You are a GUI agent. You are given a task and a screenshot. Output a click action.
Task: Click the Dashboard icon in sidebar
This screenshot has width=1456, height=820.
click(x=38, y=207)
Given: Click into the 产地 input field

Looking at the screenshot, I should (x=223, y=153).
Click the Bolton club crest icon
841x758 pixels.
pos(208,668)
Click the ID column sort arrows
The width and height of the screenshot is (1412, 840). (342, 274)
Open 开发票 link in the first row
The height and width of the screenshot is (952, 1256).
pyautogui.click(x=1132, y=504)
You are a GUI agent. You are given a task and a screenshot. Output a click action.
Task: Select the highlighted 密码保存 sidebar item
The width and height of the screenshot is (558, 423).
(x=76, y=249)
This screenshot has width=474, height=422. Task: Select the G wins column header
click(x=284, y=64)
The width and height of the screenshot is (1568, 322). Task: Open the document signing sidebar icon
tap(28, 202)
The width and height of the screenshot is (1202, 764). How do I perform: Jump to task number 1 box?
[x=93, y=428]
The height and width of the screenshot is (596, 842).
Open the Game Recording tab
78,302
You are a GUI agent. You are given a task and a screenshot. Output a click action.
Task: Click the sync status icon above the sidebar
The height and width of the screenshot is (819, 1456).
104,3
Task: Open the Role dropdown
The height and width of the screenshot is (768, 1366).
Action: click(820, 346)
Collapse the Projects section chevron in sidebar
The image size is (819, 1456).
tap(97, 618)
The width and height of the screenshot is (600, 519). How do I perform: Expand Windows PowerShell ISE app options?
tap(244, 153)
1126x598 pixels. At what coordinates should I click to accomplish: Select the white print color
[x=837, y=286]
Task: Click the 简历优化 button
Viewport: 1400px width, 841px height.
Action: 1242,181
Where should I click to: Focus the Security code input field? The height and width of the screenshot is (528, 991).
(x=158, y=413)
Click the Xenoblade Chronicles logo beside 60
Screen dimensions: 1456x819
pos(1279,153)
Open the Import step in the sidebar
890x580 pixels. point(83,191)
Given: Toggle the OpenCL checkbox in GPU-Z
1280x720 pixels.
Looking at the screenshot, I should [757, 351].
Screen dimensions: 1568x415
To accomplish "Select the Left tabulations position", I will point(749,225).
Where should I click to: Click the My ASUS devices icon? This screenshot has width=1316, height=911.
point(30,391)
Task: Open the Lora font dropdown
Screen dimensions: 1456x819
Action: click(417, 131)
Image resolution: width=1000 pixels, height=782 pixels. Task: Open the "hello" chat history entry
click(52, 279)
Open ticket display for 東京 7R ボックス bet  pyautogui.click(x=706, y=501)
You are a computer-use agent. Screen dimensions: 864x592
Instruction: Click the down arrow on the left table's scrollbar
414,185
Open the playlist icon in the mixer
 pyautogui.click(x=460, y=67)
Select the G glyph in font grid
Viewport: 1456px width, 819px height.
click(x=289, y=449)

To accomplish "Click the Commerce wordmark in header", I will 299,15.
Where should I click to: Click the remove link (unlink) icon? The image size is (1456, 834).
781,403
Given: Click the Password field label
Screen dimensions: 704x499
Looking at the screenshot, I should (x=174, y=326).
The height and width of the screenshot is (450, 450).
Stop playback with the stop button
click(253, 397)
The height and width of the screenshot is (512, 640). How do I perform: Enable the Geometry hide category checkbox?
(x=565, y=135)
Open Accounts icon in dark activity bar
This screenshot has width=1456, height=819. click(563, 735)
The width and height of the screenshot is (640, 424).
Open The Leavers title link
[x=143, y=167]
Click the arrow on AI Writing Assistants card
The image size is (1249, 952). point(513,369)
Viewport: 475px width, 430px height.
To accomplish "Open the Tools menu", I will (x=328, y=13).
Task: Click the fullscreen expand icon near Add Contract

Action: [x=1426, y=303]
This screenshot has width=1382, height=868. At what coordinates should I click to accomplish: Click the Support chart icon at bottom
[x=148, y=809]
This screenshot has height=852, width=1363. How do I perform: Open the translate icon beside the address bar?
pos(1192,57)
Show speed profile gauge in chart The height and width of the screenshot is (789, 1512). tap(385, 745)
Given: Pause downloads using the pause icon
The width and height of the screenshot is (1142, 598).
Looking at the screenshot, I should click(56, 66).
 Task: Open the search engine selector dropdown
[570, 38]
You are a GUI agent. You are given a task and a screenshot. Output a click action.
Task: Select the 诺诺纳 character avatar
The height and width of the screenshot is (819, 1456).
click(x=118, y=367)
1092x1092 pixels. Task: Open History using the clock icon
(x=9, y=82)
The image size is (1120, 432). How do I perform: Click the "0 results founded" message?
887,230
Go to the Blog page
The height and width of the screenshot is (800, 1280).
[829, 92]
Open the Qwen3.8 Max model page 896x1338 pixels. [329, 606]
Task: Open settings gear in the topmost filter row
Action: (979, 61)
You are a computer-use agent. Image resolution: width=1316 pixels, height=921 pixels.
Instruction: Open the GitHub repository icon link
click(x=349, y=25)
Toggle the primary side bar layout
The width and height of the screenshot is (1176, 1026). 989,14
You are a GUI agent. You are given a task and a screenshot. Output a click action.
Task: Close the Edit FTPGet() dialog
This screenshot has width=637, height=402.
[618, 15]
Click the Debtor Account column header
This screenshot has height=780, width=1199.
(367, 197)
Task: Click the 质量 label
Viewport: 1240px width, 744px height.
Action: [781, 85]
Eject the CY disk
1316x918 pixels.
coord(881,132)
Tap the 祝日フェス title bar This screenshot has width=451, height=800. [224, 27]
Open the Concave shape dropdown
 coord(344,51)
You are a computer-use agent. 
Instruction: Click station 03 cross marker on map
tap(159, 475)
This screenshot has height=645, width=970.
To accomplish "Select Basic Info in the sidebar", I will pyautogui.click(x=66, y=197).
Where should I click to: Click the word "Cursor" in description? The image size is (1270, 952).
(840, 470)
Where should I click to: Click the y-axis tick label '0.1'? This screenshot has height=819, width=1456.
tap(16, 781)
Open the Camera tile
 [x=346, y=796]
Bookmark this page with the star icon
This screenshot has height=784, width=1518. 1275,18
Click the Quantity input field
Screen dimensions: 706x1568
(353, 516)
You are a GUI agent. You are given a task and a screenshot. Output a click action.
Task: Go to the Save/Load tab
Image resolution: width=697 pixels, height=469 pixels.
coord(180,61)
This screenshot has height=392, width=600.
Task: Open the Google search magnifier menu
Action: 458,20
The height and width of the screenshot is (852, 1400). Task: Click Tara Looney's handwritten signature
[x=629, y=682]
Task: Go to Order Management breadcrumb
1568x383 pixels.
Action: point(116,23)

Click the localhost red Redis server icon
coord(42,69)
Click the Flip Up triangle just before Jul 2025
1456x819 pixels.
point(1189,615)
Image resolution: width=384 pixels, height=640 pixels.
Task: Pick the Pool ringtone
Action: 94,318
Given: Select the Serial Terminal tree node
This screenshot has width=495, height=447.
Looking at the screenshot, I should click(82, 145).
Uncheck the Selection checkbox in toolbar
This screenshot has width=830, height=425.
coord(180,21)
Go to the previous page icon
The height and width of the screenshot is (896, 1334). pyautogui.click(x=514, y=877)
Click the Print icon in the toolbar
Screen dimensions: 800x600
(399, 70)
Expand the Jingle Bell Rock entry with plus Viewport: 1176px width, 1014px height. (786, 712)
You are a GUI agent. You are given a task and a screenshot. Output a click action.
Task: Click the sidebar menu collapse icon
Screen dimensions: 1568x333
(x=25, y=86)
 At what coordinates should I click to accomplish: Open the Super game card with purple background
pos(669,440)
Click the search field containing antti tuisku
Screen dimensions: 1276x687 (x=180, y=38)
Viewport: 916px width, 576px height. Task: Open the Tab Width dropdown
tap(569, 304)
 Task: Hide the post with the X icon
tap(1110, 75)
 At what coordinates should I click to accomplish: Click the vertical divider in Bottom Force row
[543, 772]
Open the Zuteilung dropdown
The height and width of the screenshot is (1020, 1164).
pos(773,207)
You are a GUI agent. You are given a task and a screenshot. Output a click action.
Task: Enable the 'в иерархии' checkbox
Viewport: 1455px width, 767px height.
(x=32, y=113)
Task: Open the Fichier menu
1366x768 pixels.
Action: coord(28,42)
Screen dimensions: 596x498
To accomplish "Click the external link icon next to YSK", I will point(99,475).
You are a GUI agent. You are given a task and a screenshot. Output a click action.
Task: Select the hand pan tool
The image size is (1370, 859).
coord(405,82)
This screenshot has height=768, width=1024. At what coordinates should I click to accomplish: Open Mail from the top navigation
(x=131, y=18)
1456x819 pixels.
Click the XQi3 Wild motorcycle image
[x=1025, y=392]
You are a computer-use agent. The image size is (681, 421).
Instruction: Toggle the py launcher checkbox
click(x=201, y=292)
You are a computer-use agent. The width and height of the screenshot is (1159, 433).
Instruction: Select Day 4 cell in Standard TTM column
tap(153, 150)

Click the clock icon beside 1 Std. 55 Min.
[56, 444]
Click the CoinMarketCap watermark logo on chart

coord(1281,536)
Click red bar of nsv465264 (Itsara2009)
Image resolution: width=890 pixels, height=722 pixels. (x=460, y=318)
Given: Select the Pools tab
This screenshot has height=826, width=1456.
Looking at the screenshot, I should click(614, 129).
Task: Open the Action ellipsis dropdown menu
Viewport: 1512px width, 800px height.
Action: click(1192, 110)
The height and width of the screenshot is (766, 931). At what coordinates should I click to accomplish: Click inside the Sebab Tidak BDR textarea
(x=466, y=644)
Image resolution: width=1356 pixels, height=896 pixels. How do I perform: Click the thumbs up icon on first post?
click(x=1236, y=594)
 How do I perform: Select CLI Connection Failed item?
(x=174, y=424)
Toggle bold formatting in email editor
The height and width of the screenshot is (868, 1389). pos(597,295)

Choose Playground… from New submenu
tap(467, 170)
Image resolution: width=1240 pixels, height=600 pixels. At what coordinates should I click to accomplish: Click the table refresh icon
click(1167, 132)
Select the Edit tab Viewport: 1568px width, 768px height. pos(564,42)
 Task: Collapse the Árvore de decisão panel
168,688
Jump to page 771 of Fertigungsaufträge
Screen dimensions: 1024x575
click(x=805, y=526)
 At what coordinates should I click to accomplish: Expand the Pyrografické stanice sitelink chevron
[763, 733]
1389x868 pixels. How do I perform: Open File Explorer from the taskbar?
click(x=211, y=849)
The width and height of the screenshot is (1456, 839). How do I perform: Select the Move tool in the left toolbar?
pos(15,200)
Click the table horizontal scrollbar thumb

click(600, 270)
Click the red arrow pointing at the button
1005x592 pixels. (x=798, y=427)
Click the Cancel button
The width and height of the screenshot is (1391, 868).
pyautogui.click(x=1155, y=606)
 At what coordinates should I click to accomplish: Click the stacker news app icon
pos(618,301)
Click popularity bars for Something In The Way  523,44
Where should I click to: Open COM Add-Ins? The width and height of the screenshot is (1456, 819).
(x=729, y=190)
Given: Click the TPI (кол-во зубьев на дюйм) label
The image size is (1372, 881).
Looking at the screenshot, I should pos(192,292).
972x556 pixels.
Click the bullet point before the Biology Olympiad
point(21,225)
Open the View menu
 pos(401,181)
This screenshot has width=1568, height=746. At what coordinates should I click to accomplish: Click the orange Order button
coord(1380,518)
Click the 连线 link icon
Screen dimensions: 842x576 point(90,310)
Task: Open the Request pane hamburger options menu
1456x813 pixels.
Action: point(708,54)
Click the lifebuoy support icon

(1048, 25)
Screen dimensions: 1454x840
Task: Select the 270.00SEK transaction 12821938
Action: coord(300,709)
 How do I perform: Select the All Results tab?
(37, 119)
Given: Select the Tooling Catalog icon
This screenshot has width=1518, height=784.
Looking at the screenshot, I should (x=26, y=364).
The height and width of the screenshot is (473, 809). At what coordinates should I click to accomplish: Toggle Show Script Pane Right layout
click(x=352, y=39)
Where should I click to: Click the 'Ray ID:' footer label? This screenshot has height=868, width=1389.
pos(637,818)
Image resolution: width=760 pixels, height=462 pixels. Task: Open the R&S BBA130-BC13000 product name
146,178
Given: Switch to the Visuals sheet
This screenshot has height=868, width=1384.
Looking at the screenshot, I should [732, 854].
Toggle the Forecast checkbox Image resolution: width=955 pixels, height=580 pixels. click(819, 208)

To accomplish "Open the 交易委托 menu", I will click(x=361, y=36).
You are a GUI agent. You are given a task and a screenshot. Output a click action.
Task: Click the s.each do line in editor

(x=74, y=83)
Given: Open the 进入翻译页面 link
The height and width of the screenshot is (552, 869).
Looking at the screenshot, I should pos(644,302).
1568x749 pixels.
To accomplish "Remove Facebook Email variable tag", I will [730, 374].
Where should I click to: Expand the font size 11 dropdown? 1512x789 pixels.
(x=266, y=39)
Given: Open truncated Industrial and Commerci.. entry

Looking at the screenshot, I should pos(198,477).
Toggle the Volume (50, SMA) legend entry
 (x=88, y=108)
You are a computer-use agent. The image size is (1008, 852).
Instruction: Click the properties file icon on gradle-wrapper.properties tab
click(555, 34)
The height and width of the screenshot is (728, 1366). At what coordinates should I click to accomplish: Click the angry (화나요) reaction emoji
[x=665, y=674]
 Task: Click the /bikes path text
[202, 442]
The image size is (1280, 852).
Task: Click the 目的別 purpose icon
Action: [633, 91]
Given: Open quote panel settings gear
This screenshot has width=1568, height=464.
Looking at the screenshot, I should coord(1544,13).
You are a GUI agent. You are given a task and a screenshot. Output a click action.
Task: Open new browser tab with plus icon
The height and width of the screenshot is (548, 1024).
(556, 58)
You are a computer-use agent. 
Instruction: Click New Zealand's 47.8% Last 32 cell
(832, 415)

--------

What to do – Arrange the records from the line with "At what coordinates should I click to accomplish: Open the" to the line with "coord(405,82)", both included, as a Markdown table with the columns Row and Line. Number each line in Row and omit blank lines.

Solution to this task –
| Row | Line |
|---|---|
| 1 |  At what coordinates should I click to accomplish: Open the Super game card with purple background |
| 2 | pos(669,440) |
| 3 | Click the search field containing antti tuisku |
| 4 | Screen dimensions: 1276x687 (x=180, y=38) |
| 5 | Viewport: 916px width, 576px height. Task: Open the Tab Width dropdown |
| 6 | tap(569, 304) |
| 7 |  Task: Hide the post with the X icon |
| 8 | tap(1110, 75) |
| 9 |  At what coordinates should I click to accomplish: Click the vertical divider in Bottom Force row |
| 10 | [543, 772] |
| 11 | Open the Zuteilung dropdown |
| 12 | The height and width of the screenshot is (1020, 1164). |
| 13 | pos(773,207) |
| 14 | You are a GUI agent. You are given a task and a screenshot. Output a click action. |
| 15 | Task: Enable the 'в иерархии' checkbox |
| 16 | Viewport: 1455px width, 767px height. |
| 17 | (x=32, y=113) |
| 18 | Task: Open the Fichier menu |
| 19 | 1366x768 pixels. |
| 20 | Action: coord(28,42) |
| 21 | Screen dimensions: 596x498 |
| 22 | To accomplish "Click the external link icon next to YSK", I will point(99,475). |
| 23 | You are a GUI agent. You are given a task and a screenshot. Output a click action. |
| 24 | Task: Select the hand pan tool |
| 25 | The image size is (1370, 859). |
| 26 | coord(405,82) |